David Brin's latest post mentions creating the office of Inspector General of the United States. He provides more details here:
Only now picture this. What if we made a very simple change, by appointing and assigning and paying all of the inspectors through a civil service unit completely separated from each department's political chain of command? Indeed, separate from the legislative, executive and judicial branches?(Emphasis added.) I don't think it's constitutionally possible to create a governmental entity that doesn't fall into one of the three branches of government--the Coast Guard, NOAA, and the Public Health Service, for instance, are all part of the executive branch--but the underlying idea is intriguing. It also raises some difficult questions that go to the heart of how you create a democracy.
A uniformed service, with its own elite career path like the Coast Guard and NOAA and the Public Health Service... so that the word "general" has real meaning, encouraging higher-than-normal traditions and standards of conduct.
The first is independence: how do you create a governmental entity that can investigate the government itself without being unduly influenced by the very government it's investigating? This is the problem Congress faced when it created the Office of the Independent Counsel, someone who could investigate the President even though he or she was part of the Executive Branch but was appointed by judges upon certain triggering conditions. In Morrison v. Olson, the Supreme Court held the scheme constitutional because the independent counsel reported to the Attorney General, even though the Attorney General could remove him or her "only for good cause, physical disability, mental incapacity, or any other condition that substantially impairs the performance of such independent counsel's duties." (See Justice Rehnquist's opinion for a good explanation of how the statutes fit together.)

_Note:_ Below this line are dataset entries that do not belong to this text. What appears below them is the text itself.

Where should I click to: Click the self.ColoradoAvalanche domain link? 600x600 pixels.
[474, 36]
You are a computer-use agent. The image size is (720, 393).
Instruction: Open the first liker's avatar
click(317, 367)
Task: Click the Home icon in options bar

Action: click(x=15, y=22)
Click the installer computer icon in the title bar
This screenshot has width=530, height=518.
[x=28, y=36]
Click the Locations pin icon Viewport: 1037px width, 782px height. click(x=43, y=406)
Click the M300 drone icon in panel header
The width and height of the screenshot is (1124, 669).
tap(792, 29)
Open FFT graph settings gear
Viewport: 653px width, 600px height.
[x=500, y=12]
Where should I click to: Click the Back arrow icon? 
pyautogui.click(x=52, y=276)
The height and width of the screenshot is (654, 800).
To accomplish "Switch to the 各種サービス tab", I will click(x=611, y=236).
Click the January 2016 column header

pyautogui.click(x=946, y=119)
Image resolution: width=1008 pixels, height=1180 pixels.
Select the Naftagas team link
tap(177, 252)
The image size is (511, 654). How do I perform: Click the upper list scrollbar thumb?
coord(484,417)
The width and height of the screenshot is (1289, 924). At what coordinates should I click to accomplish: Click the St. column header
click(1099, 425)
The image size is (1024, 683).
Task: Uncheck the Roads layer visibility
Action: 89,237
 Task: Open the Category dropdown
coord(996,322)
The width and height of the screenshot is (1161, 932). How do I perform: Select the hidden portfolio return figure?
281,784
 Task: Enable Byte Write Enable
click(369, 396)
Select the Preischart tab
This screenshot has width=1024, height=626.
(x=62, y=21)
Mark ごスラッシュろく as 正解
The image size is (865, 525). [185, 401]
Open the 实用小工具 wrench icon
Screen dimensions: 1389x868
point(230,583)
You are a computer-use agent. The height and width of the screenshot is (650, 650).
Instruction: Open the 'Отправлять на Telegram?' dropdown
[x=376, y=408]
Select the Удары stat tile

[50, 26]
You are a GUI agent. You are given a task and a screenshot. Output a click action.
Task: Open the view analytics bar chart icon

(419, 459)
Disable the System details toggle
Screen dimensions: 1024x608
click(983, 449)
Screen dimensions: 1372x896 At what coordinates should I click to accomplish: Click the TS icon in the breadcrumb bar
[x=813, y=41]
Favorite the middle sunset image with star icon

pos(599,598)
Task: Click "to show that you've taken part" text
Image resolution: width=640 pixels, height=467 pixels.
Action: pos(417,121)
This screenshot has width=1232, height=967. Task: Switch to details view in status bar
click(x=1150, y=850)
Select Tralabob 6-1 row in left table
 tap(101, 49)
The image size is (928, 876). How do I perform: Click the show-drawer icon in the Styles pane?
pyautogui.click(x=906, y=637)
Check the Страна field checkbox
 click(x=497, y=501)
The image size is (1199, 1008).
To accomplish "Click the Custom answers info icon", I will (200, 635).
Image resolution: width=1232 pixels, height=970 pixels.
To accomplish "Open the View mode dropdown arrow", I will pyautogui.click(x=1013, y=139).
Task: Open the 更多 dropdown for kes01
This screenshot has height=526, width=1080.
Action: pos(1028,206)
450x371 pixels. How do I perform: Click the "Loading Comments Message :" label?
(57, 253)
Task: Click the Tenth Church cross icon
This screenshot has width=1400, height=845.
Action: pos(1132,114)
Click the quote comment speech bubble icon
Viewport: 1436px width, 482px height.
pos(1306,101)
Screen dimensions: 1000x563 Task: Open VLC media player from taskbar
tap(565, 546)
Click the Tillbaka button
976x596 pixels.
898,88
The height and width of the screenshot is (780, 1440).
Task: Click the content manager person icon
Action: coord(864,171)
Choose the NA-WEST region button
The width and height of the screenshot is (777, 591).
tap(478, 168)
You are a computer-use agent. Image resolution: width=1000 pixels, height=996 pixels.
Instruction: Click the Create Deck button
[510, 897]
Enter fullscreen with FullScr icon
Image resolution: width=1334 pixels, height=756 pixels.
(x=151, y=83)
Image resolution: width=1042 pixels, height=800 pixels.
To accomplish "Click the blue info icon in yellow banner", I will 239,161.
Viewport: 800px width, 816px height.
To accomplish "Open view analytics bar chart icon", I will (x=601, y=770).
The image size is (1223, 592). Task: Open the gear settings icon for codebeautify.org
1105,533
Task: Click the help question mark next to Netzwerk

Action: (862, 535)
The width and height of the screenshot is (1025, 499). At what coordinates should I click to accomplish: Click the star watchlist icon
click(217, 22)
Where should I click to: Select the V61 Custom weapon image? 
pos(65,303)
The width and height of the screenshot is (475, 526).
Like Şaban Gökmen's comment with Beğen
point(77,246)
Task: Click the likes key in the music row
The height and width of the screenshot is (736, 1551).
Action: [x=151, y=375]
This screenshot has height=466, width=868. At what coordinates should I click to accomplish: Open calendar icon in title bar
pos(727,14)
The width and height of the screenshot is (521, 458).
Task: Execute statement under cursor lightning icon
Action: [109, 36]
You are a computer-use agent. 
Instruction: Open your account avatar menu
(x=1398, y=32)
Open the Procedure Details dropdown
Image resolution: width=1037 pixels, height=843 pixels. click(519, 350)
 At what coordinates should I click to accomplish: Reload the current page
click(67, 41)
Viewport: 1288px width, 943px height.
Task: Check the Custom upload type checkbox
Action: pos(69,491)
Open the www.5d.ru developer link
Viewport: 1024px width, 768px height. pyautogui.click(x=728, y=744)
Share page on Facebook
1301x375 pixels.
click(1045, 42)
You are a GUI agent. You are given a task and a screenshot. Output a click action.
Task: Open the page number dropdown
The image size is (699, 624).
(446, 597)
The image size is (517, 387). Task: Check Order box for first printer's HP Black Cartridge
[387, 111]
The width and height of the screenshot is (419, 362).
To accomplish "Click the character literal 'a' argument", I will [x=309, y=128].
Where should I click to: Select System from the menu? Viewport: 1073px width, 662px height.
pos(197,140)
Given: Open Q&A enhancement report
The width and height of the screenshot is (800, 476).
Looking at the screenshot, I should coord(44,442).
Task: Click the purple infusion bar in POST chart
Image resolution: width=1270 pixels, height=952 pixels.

The second is checks and balances: how do you appropriately restrain the power of that independent entity? Remember Ken Starr's investigation of the Monica Lewenski affair? The power to investigate usually includes the power to conduct discovery, to force whomever or whatever you're investigating to turn over very large numbers of documents. That document search is an expense the party under investigation must bear regardless of whether or not there is ever a trial, and it's usually a substantial expense. How can you keep that independent investigator from conducting investigation after investigation of insubstantial issues, pursuing its own political agenda or simply to justify its own existence, all the while running up legal costs for whatever part of the government it's investigating? This problem may be a big part of why Congress let the independent counsel law lapse and we don't have independent counsels any more.
The Constitutional Convention solved the checks and balances problem by breaking the government into three pieces, instead of balling it all up in one autocrat, and designing a system in which no one piece could determine the extent of its own power. (Except maybe the Supreme Court, because they have the power to say what the words of the Constitution mean.) Ultimately, theoretically at least, the electorate retains the trump card of voting them out of office.
I don't have a clean answer to this problem. Both the executive branch agencies and Congress have an incentive not to be investigated because they don't want inefficiencies made public. That incentive suggests the power of any body of inspectors general would erode over time unless there's a balancing counter-incentive. One option might be some sort of citizen suit provision, where whistleblowers or other concerned citizens could trigger an investigation and receive a reward for evidence leading to a corruption conviction. That reward may give the citizenry an incentive to keep the office strong. Even that approach, though, doesn't solve the "runaway inspector general" problem or get around the fact that Congress will likely still have the power to cut the budget.
 The Constitution creates a government of limited power. That means the federal government has only those powers the Constitution gives it, and no others. Because the Constitution creates only three branches of government, it seems unlikely the Supreme Court would allow the government to give itself a fourth branch without something in the Constitution giving it the power to do so. You can do it if you go outside the government, which is the basic idea behind the Freedom of Information Act, but the government seems to have whittled away at that act's powers over the years.
 Who appoints the person is significant because the Constitution (Article II, section 2, clause 2) says this:
[The President] shall nominate, and by and with the Advice and Consent of the Senate, shall appoint . . . Officers; but the Congress may by Law vest the Appointment of such inferior Officers, as they think proper, in the President alone, in the Courts of Law, or in the Heads of Departments.(Emphasis added). The Court determined the independent counsel was an inferior officer and therefore could be appointed by Courts of Law.
 Give or take gerrymandering. The ultimate trump card, where the government torques off everyone so much that a supermajority votes them out, remains despite gerrymandering.
 I've just described a kind of qui tam action. For one example of this approach, see the new IRS Whistleblower laws (text available at whistleblowers.org).
Update: I wonder if it would help to involve the state governments. They're also elected, are independent, and their involvement might sit well with an originalist approach to the Constitution. Hmm. This idea needs further gnawing upon.